Time Tells a Story

My life through time

Today is Mother’s Day, it seems that it is always cursed.

Mother’s Day — Complicated and Real

On Sunday, May 8th, over twenty years ago, my grandmother passed away.

My daughter was four at the time, and we spent that Mother’s Day at her house, surrounded by our huge family.

I don’t see most of them anymore.
And from that point on, Mother’s Day stopped feeling special.

I loved her deeply.
But she showed favoritism — and my little family was never the favorite.
Still, I thought she was a great person.
Always helping someone in need.
She was the glue that brought the whole family together — people I hadn’t seen in years.

But honestly?
My memories of Mother’s Day just… sucked.


The Years That Followed

Years later, I met the man I’d spend the next 20 years with.
He was good to me in the beginning — I think — but those years are kind of a blur.

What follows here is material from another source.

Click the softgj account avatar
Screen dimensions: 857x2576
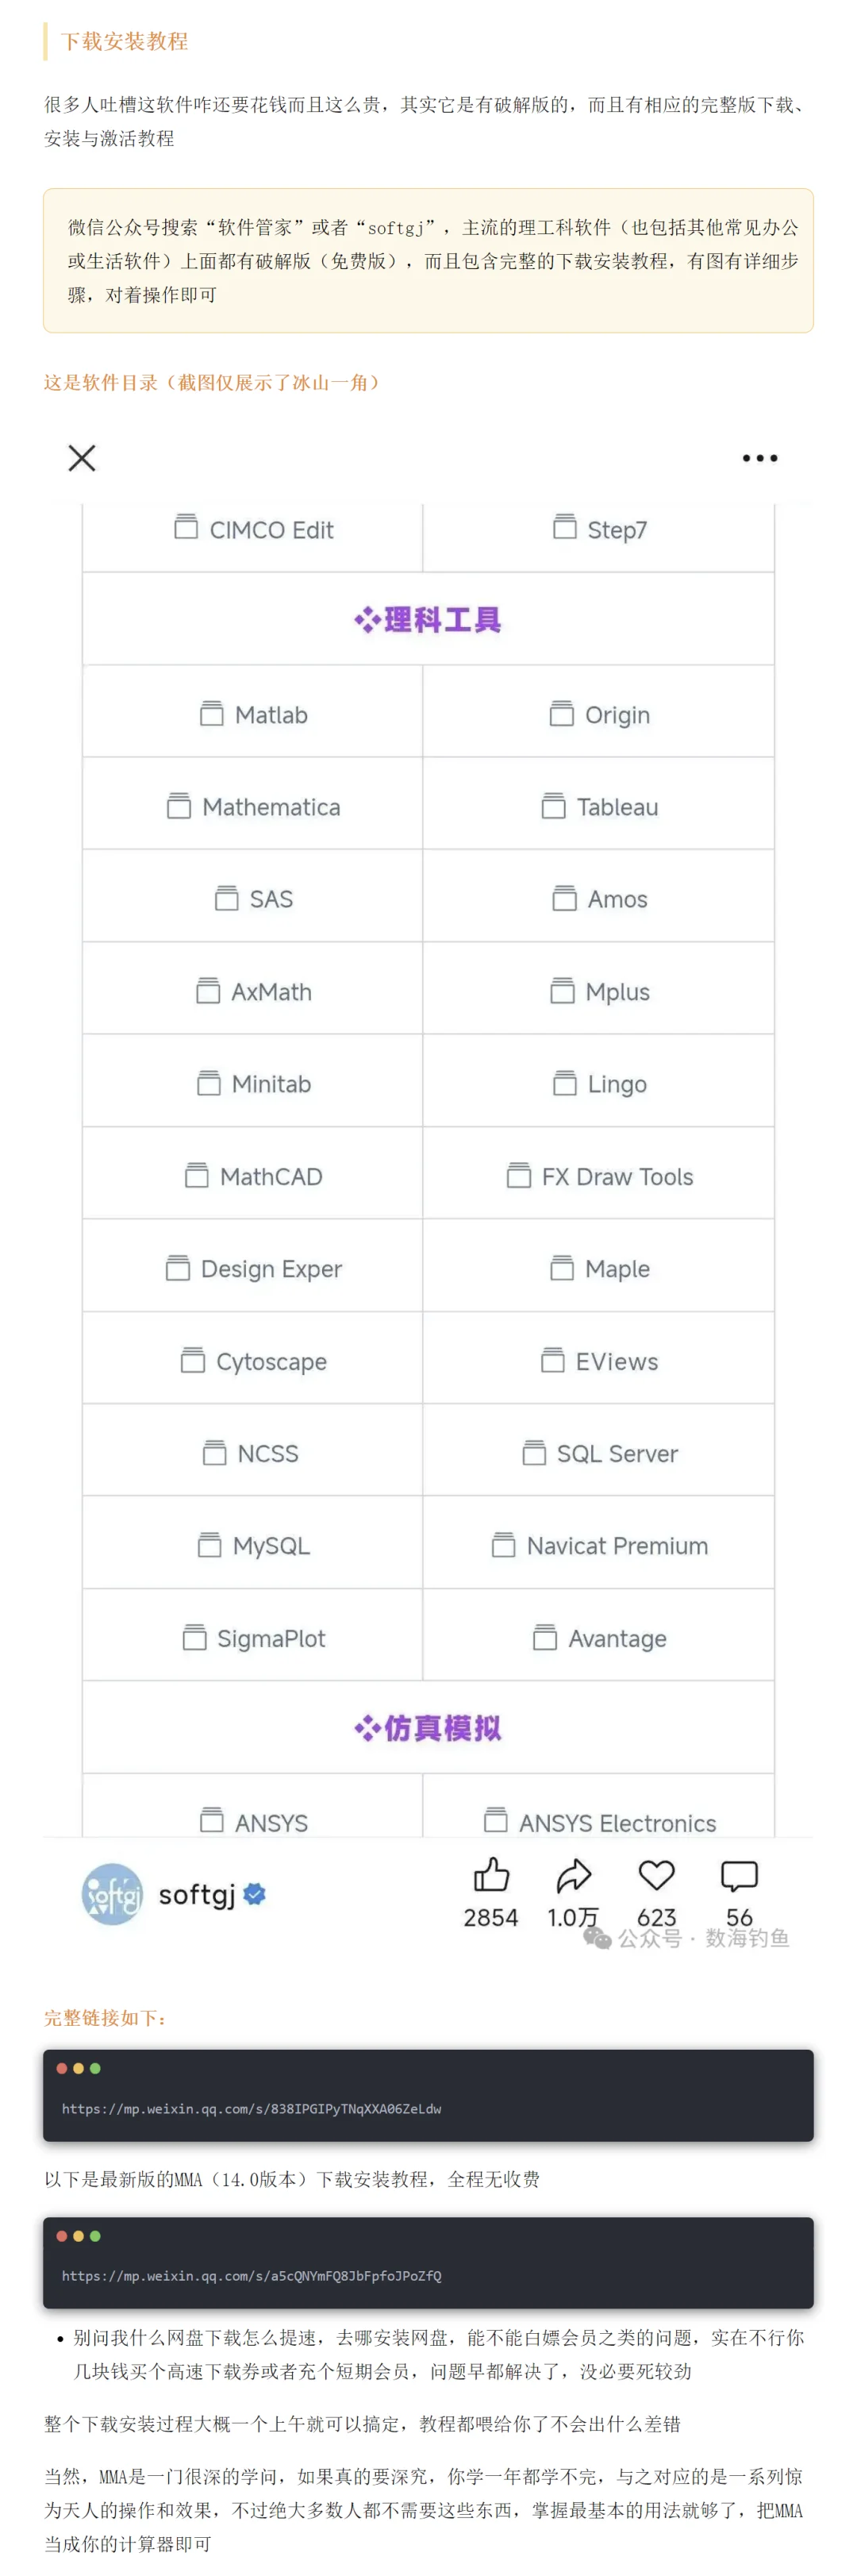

At one point, we took in his son due to a rough situation with the boy’s mother.
I raised him like he was my own.

And for years, I was dismissed.
He never saw me as a mother.
He caused so many of my tears.

Now, I look back humbly and say — I’m grateful he’s no longer part of my life.


My Daughter, My Anxiety

There’s a memory of my daughter that still shakes me up.
She stressed me out so badly one time that my body literally shook with anxiety.
That was hard to admit — but it’s part of my story too.


But Lately… Things Are Different

The last few years?
They’ve actually been good to me.

Yesterday, I spent Mother’s Day with my daughter.
And today, things sort of came together.

I get to hang out with my granddaughter.
Relax by the pool.
And my roommate is throwing a BBQ.


Life Still Happens Though…

No Wi-Fi.
No cable.
It’s been like that for a week.

So here I am, sitting outside on a bench,
on Mother’s Day,
waiting for the cable guy.

There’s a thick pile of leaves all around me,
and yes — I’m keeping an eye out for snakes.
(Florida life.)

The weather is amazing though.
There’s a breeze, and I wish I were on the back of a motorcycle, just riding.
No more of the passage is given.